WHAT TO DO: Exactly the lines from the one containing "Where should I click to: Enable" to the last line of the records, inclusive, are to be transcribed; include no others.

MATERIAL FOR THIS EXERCISE:
____

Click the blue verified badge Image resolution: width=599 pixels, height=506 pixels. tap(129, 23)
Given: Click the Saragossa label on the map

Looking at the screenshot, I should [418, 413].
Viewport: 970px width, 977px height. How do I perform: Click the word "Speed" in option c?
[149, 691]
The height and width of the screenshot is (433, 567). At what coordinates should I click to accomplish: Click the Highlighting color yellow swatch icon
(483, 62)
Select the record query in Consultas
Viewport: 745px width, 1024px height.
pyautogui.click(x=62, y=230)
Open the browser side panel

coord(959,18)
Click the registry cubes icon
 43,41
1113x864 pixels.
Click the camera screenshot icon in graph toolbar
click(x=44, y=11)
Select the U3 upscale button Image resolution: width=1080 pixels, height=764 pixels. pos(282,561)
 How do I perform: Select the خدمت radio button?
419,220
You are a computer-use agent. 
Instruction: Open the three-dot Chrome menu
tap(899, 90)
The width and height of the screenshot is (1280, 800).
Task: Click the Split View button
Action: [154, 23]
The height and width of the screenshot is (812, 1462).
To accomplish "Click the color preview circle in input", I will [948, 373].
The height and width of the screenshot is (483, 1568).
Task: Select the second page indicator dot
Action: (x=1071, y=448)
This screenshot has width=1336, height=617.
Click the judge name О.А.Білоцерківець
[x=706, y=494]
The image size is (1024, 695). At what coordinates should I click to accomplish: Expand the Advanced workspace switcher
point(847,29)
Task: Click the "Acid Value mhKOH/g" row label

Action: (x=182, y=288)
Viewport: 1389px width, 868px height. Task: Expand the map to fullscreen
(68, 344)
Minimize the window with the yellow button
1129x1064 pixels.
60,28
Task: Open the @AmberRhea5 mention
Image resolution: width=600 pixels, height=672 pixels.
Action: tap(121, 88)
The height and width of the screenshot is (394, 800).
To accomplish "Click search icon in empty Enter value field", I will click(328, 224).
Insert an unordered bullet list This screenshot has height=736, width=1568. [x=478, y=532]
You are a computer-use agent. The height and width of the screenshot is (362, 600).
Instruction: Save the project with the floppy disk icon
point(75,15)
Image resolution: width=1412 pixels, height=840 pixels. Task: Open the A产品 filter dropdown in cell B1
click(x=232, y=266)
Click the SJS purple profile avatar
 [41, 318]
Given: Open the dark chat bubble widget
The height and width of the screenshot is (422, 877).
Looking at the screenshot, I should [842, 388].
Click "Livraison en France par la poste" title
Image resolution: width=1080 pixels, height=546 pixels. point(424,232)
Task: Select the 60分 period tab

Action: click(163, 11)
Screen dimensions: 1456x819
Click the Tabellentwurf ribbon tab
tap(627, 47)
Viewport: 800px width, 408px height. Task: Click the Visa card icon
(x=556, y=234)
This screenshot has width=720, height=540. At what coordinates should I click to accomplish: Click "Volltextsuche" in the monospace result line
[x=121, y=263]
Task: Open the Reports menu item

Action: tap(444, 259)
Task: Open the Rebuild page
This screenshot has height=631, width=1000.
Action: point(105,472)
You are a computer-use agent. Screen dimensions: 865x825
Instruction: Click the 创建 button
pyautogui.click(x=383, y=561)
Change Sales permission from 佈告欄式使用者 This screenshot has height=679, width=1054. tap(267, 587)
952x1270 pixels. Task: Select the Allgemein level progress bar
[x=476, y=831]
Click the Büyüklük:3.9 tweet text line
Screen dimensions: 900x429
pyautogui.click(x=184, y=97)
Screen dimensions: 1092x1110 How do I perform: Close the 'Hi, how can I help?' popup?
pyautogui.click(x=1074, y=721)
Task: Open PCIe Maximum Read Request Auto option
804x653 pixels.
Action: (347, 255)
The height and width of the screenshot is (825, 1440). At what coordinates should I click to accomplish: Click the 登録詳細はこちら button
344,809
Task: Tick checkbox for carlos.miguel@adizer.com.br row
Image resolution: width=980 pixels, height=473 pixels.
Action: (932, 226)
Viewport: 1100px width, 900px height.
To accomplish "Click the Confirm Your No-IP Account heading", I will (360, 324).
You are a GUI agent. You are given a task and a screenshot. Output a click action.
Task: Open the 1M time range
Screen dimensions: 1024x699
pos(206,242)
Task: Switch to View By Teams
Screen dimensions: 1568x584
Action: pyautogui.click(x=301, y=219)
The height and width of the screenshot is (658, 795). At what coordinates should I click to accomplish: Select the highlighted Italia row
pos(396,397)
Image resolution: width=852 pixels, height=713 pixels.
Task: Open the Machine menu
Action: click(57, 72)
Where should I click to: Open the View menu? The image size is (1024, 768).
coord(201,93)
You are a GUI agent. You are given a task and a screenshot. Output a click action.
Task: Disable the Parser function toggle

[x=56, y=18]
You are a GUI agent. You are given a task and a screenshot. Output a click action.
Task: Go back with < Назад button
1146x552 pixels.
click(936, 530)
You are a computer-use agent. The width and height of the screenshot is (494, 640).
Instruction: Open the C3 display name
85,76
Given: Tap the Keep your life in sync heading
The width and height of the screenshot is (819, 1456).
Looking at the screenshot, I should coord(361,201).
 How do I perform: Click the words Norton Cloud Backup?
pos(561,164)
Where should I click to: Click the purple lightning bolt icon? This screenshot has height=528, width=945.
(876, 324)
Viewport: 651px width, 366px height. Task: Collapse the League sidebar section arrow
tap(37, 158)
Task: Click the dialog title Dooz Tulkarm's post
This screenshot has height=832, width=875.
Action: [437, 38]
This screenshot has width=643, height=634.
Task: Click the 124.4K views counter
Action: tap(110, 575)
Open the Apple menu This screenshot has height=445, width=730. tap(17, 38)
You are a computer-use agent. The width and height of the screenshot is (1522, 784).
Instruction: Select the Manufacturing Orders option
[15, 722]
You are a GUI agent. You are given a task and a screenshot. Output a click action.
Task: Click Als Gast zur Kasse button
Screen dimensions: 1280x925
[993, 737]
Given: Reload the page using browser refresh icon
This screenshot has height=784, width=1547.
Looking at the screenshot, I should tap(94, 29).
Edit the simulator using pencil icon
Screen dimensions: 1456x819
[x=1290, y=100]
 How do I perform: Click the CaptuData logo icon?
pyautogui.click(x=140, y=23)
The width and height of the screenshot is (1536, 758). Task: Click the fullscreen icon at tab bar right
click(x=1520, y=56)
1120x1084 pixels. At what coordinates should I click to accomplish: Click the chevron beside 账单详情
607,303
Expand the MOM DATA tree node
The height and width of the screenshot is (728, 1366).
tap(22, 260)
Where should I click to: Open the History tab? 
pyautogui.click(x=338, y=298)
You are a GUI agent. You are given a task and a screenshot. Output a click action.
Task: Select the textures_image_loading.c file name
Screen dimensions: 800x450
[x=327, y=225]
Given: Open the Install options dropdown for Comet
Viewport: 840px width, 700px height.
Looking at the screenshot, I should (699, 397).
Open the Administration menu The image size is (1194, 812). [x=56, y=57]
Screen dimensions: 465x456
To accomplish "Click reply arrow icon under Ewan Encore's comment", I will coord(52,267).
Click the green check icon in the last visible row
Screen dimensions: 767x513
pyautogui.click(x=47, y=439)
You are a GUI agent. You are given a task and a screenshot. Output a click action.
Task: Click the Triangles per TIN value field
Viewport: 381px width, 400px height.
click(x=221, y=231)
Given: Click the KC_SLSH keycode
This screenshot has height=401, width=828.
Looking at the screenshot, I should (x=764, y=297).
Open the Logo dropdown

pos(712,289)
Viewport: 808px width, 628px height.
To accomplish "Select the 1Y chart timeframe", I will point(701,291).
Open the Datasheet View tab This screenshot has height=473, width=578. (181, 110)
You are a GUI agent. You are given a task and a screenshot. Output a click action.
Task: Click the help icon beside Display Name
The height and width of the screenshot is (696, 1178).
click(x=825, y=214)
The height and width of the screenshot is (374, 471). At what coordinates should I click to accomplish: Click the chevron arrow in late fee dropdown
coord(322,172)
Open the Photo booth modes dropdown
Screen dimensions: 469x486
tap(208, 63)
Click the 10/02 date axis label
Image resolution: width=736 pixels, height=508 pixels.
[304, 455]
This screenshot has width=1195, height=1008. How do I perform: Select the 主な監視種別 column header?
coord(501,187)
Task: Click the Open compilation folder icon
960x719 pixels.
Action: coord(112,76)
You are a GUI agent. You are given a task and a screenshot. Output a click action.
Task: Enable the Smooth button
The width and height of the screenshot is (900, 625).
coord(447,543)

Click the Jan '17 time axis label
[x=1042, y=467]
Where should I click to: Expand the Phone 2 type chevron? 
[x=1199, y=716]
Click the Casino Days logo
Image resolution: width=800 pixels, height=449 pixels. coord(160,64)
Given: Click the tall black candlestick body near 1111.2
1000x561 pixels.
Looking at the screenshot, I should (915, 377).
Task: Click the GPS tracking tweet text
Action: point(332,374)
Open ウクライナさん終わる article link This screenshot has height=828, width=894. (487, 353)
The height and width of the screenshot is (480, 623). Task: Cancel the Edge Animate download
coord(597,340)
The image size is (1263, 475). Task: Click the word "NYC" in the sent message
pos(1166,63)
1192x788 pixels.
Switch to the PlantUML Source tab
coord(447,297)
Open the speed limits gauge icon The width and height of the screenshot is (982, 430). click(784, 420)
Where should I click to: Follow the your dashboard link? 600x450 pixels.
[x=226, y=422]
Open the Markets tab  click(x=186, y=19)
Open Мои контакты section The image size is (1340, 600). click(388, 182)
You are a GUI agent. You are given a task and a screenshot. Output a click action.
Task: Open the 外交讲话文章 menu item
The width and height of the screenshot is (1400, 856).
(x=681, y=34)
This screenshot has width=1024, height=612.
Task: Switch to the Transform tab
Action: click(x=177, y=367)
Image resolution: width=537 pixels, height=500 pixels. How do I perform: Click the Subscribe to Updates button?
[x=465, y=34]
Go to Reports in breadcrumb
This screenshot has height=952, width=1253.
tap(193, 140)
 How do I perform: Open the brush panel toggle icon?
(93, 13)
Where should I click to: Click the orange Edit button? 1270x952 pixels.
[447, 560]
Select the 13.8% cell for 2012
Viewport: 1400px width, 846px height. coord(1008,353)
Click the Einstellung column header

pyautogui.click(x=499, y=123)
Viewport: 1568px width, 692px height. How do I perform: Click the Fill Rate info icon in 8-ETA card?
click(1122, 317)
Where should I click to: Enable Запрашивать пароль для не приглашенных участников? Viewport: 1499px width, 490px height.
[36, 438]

____

TASK SOLUTION:
Where should I click to: Enable Запрашивать пароль для не приглашенных участников? Viewport: 1499px width, 490px height.
[36, 438]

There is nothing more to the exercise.